= Beginning of Section =

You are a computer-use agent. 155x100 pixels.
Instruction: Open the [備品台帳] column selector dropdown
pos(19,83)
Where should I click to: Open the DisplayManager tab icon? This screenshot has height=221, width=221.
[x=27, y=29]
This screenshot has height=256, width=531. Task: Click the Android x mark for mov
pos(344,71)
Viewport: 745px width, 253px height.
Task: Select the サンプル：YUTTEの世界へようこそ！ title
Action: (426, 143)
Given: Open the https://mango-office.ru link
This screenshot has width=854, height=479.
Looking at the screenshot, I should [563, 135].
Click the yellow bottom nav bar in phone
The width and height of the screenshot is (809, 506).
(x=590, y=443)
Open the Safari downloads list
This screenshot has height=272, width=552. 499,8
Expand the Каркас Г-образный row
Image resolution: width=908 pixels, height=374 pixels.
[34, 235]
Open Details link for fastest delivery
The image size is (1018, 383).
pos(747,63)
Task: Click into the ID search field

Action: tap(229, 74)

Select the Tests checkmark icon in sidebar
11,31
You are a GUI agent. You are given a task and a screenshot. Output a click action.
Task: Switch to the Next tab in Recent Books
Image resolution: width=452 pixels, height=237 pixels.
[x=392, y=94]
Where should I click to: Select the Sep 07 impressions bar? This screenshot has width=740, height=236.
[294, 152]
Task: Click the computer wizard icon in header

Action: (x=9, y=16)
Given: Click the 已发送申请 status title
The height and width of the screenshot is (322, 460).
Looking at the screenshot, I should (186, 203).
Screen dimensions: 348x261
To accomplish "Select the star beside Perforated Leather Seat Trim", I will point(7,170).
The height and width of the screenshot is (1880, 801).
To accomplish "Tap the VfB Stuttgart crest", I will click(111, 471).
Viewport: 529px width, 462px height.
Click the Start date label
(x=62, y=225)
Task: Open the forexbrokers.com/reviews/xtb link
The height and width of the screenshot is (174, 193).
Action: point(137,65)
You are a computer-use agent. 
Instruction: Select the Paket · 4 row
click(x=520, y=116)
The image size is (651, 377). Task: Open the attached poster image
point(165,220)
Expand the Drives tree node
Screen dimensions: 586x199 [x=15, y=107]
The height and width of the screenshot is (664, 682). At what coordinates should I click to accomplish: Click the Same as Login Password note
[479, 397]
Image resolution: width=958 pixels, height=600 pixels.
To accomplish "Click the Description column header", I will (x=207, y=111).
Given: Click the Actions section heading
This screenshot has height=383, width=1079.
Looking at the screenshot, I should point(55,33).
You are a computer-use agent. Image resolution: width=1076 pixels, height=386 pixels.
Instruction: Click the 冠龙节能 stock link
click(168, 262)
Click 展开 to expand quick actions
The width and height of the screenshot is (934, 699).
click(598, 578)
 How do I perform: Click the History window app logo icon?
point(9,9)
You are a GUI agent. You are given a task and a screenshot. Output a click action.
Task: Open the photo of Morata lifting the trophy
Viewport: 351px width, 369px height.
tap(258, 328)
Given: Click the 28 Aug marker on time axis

= End of Section =

What needs to be done —
Stop at the line containing "Task: Open the forexbrokers.com/reviews/xtb". Please print exactly every line before it from the start of the records, plus that line itself, and nothing else.

Response —
You are a computer-use agent. 155x100 pixels.
Instruction: Open the [備品台帳] column selector dropdown
pos(19,83)
Where should I click to: Open the DisplayManager tab icon? This screenshot has height=221, width=221.
[x=27, y=29]
This screenshot has height=256, width=531. Task: Click the Android x mark for mov
pos(344,71)
Viewport: 745px width, 253px height.
Task: Select the サンプル：YUTTEの世界へようこそ！ title
Action: (426, 143)
Given: Open the https://mango-office.ru link
This screenshot has width=854, height=479.
Looking at the screenshot, I should [563, 135].
Click the yellow bottom nav bar in phone
The width and height of the screenshot is (809, 506).
(x=590, y=443)
Open the Safari downloads list
This screenshot has height=272, width=552. 499,8
Expand the Каркас Г-образный row
Image resolution: width=908 pixels, height=374 pixels.
[34, 235]
Open Details link for fastest delivery
The image size is (1018, 383).
pos(747,63)
Task: Click into the ID search field

Action: tap(229, 74)

Select the Tests checkmark icon in sidebar
11,31
You are a GUI agent. You are given a task and a screenshot. Output a click action.
Task: Switch to the Next tab in Recent Books
Image resolution: width=452 pixels, height=237 pixels.
[x=392, y=94]
Where should I click to: Select the Sep 07 impressions bar? This screenshot has width=740, height=236.
[294, 152]
Task: Click the computer wizard icon in header

Action: (x=9, y=16)
Given: Click the 已发送申请 status title
The height and width of the screenshot is (322, 460).
Looking at the screenshot, I should (186, 203).
Screen dimensions: 348x261
To accomplish "Select the star beside Perforated Leather Seat Trim", I will point(7,170).
The height and width of the screenshot is (1880, 801).
To accomplish "Tap the VfB Stuttgart crest", I will click(111, 471).
Viewport: 529px width, 462px height.
Click the Start date label
(x=62, y=225)
Task: Open the forexbrokers.com/reviews/xtb link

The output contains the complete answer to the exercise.